WHAT TO DO: Work out the count of lines in the material where the string "computer" shows up, and reply with it alone.

[PROVIDED RECORDS Boundary: Start]

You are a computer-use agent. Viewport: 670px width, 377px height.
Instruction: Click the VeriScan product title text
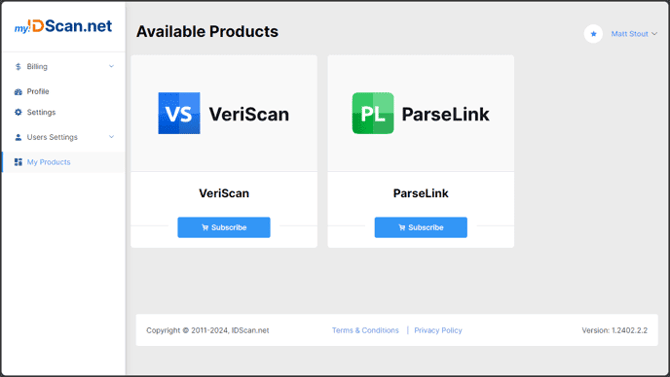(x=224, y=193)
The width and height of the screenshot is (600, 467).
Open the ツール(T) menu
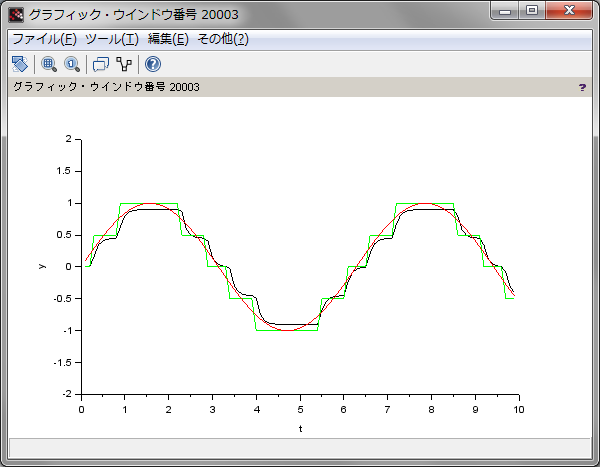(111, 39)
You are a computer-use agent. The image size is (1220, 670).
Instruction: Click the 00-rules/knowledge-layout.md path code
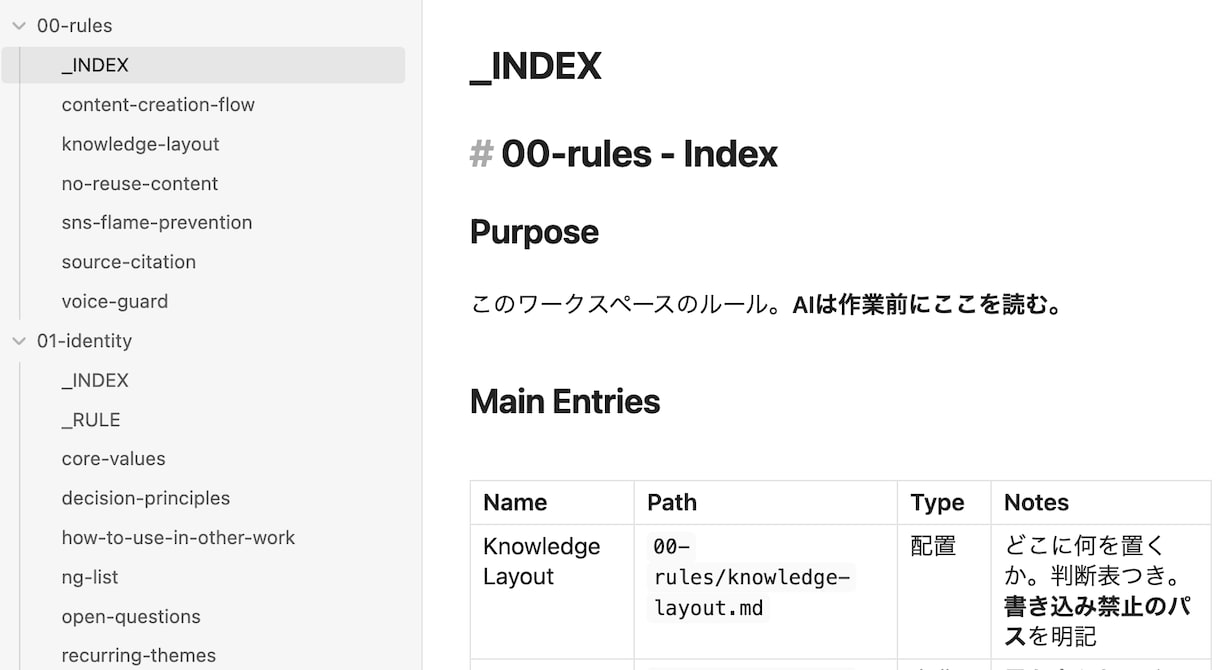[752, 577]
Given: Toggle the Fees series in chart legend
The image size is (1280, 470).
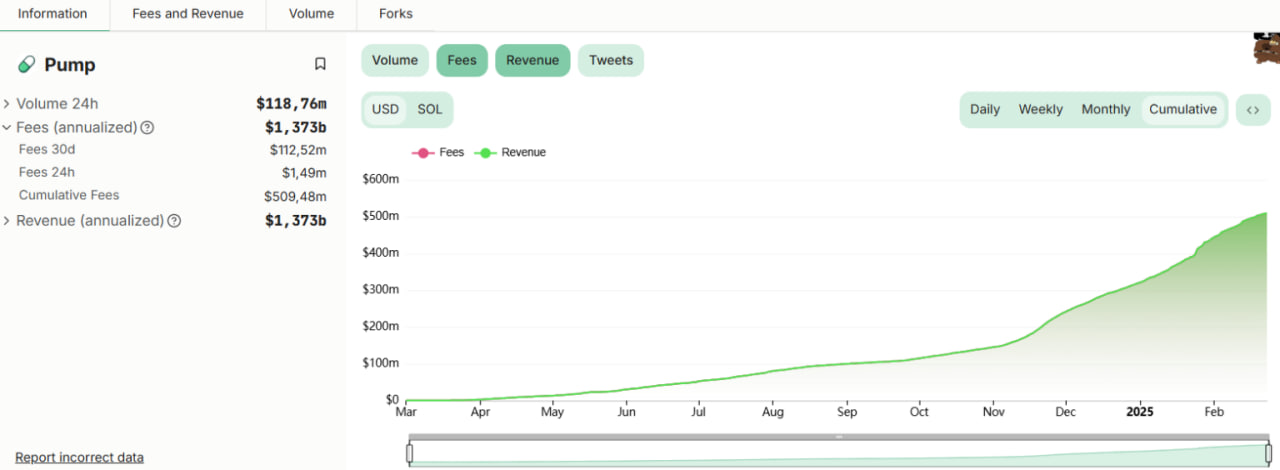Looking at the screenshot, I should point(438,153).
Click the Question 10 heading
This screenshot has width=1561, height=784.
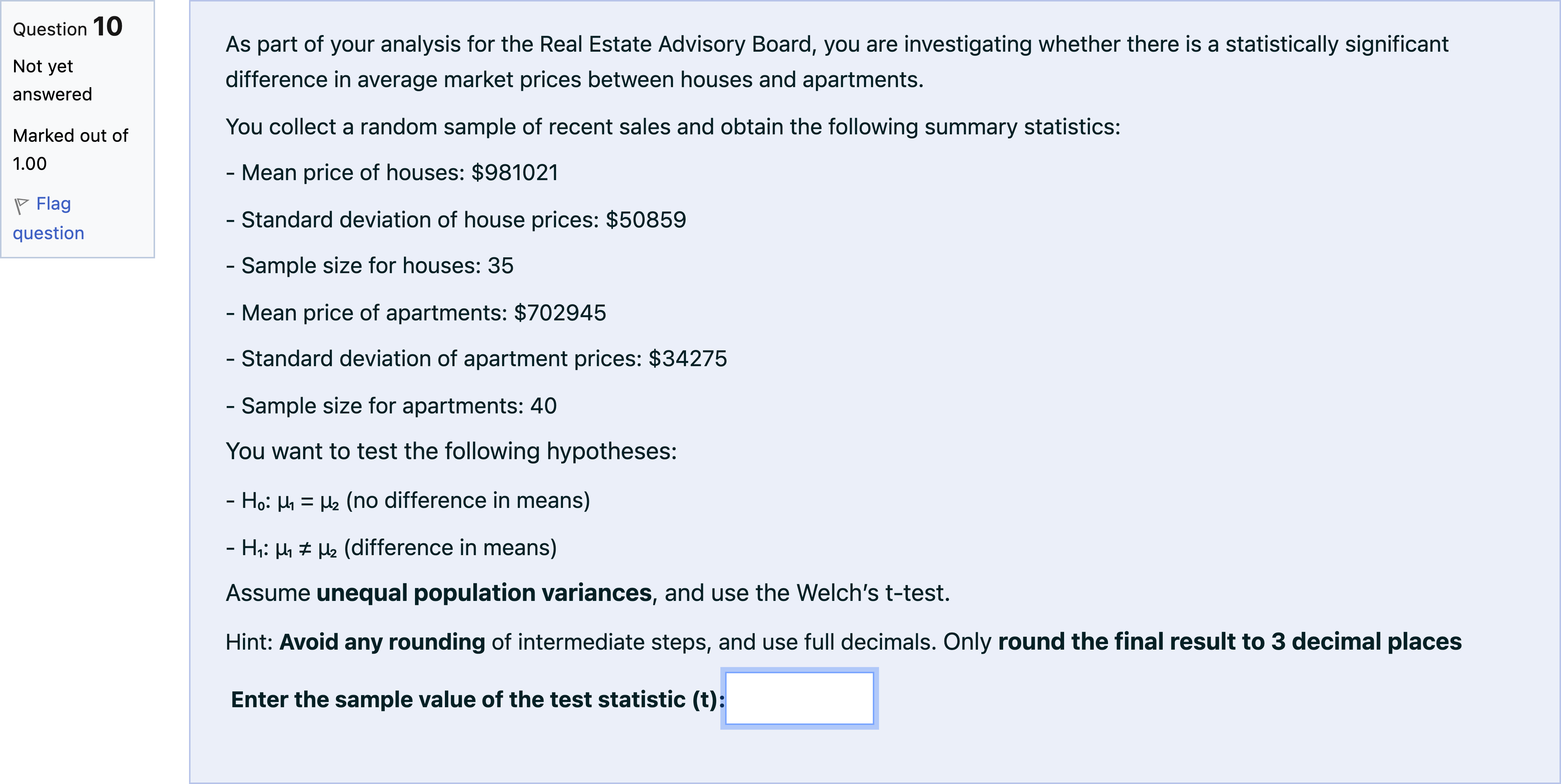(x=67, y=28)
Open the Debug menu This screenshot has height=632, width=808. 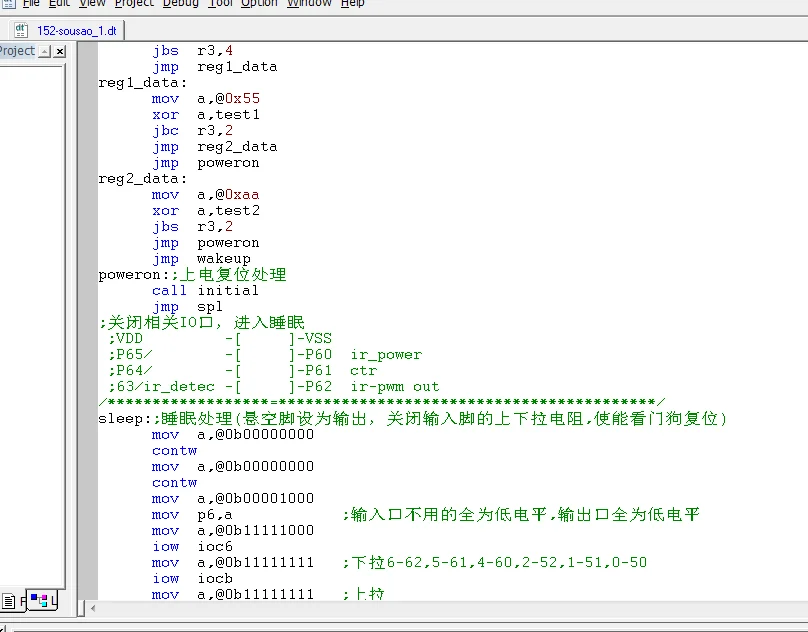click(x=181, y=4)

[PROVIDED RECORDS Boundary: End]
[PROVIDED RECORDS Boundary: Start]

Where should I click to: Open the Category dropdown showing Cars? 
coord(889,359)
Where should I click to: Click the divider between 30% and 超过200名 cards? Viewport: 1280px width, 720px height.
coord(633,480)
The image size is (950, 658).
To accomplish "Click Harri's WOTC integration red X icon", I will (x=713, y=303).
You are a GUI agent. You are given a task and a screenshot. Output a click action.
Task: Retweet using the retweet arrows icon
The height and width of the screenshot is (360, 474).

[PROVIDED RECORDS Boundary: End]
[PROVIDED RECORDS Boundary: Start]

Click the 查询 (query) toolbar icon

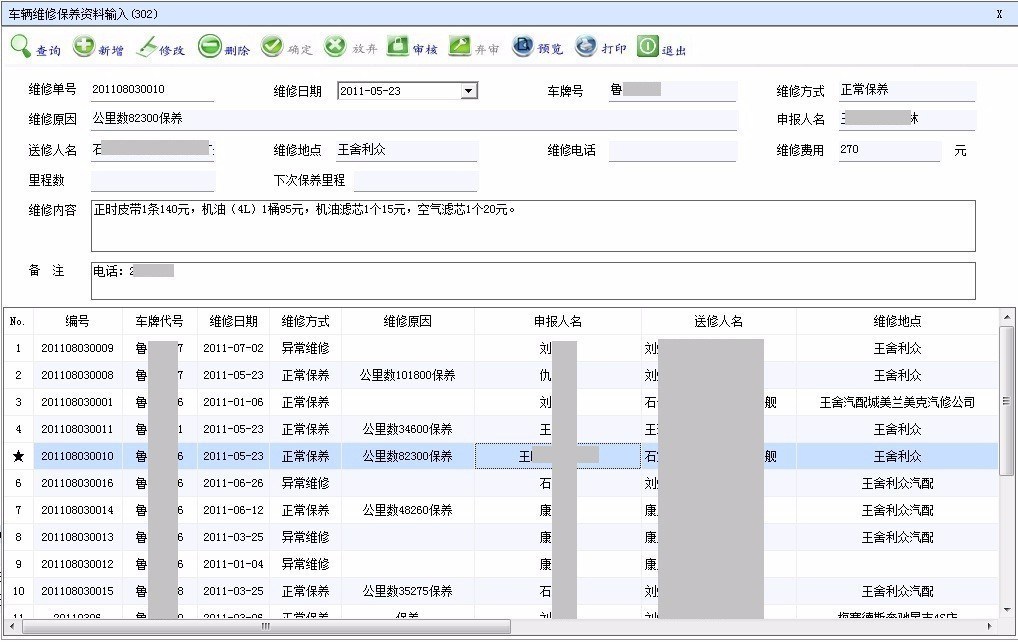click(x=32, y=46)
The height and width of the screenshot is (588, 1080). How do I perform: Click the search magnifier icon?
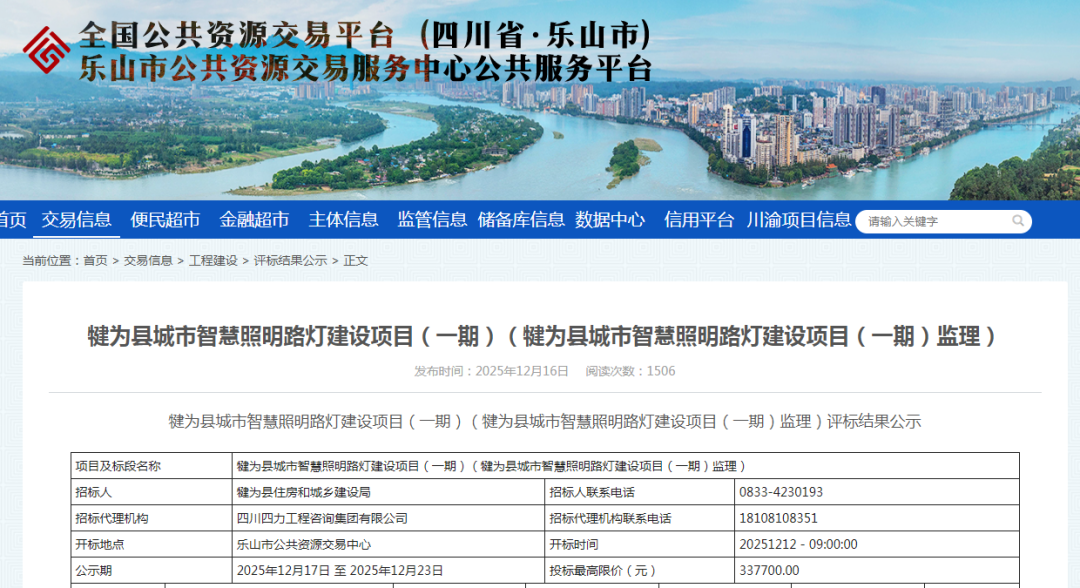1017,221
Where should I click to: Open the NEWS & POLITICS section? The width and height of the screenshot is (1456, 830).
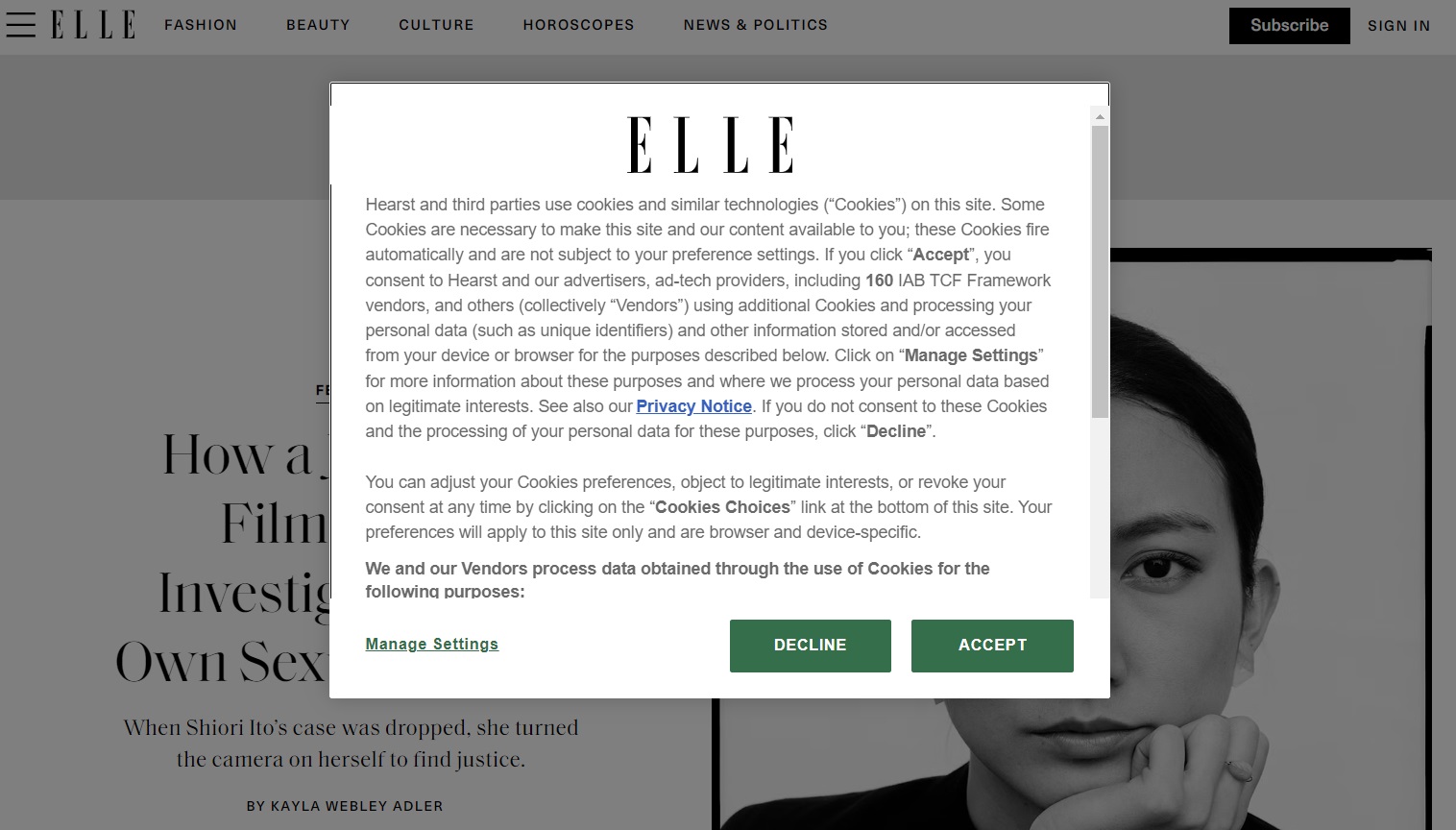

[PROVIDED RECORDS Boundary: End]

ANSWER SPACE: 2